Il est des situations où l’effraction des limites, et des défenses qui les renforcent, est telle, qu’elle semble devoir être poursuivie à jamais ! C’est le cas des personnes qui se prostituent, qui auraient, selon les études, été 60 (Frappier et al., 1996) à 80% (Marwitz et al., 1993) à avoir été abusées sexuellement, et qui vivent dans la répétition de l’acte qu’ils ont subi. Une sorte de syndrome psycho-traumatique en permanence « rejoué » par ces jeunes ? Des recherches québecquoises montrent aussi la fréquence des abus sexuels passés dans l’histoire de vie des adolescents qui vivent dans la rue (Frappier et al., 1995). Le piercing, en tant que mise à l’épreuve et mise en évidence des limites corporelles, chez ces jeunes des rues, est une constante, dans la population que nous avons nous-même rencontrée à Montréal et en France à La Rochelle, à Paris et dans sa banlieue.

L’utilisation des préservatifs par les adolescents qui vivent dans la rue, est plus que précaire, voire aléatoire. Le mode de survie principal étant la prostitution, ils sont exposés aux mêmes risques que toute la population prostituée : refus de l’utilisation du préservatif par les clients, un usage considérable de drogues afin de supporter les viols pluri-quotidiens rendant l’utilisation du préservatif plus qu’hasardeuse, échange de seringue dans un esprit enfantin de « partage du sang pour devenir frères de sang ». On retrouve ici les dimensions de défi, de déni et délictueuse mêlées, à valeur probablement ordalique également (Le Breton, 2002).

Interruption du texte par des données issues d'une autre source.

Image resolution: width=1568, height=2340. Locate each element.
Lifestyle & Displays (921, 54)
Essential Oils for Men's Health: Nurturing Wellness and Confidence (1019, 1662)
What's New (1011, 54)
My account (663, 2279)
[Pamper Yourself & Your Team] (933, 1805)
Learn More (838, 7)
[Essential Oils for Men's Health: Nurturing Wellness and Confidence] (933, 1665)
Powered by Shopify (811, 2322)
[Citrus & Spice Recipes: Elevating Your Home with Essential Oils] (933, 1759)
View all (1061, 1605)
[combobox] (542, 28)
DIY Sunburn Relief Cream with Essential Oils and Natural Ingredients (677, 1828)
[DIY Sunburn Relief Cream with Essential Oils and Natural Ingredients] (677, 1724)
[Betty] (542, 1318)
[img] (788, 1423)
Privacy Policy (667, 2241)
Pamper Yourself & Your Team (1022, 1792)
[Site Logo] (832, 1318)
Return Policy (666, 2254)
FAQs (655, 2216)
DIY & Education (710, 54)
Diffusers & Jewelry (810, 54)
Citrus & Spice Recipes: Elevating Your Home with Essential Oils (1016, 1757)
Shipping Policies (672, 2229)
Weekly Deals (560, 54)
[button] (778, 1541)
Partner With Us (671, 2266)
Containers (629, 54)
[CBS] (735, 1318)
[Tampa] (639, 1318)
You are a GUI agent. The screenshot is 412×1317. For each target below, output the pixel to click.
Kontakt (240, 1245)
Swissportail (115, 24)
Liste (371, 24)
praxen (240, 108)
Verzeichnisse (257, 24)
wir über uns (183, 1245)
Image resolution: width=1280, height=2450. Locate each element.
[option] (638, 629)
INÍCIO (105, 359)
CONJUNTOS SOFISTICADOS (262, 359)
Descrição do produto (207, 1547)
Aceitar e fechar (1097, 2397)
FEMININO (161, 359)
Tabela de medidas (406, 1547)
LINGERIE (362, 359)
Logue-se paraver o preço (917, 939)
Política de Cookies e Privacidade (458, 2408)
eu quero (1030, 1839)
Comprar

Ainsi, on voit apparaître progressivement la prévention des conduites sexuelles à risques auprès des adolescents comme une gageure ! Pourtant, il nous semble que si certaines pistes existent, elles résident du côté de la construction identitaire. Certes, seules des bases narcissiques suffisamment solides permettent la traversée des turbulences adolescentes (Ladame, id.) sans menacer la construction identitaire. Mais, ce que nous savons aujourd’hui des conséquences des ruptures d’attachement (Pierrehumbert, 2003) ou des discontinuités relationnelles de la petite enfance (Winnicott, id.) doit nous amener à poser, dès les premiers temps de la vie, un cadre thérapeutique-préventif adéquat, c’est-à-dire là où il faut. Or, seules des institutions peuvent accueillir un tel cadre : par exemple l’intervention précoce de nature psychologique et relationnelle auprès de la dyade bébé-mère en maternité est d’un ressort inestimable, car ici se cristallisent bien des mises à distances relationnelles regrettables, des écarts dans ce que Daniel Stern nomme la danse qui harmonise la relation précoce entre la mère et l’enfant… Des centres de prévention permettent de créer des lieux de parole et d’écoute des premiers avatars des relations enfants-parents et de former le personnel enseignant, éducatif, judiciaire, etc. Des accueils familiaux permettent d’écouter les difficultés parentales et d’initier des interventions plus ciblées sur l’adolescent en souffrance. Enfin, il semble que le renforcement de toutes les activités créatives, c’est-à-dire sublimatoires, ait toute son importance, dans la mesure où l’identité s’y construit à travers le processus subjectivant et la reconnaissance des autres qu’elles induisent.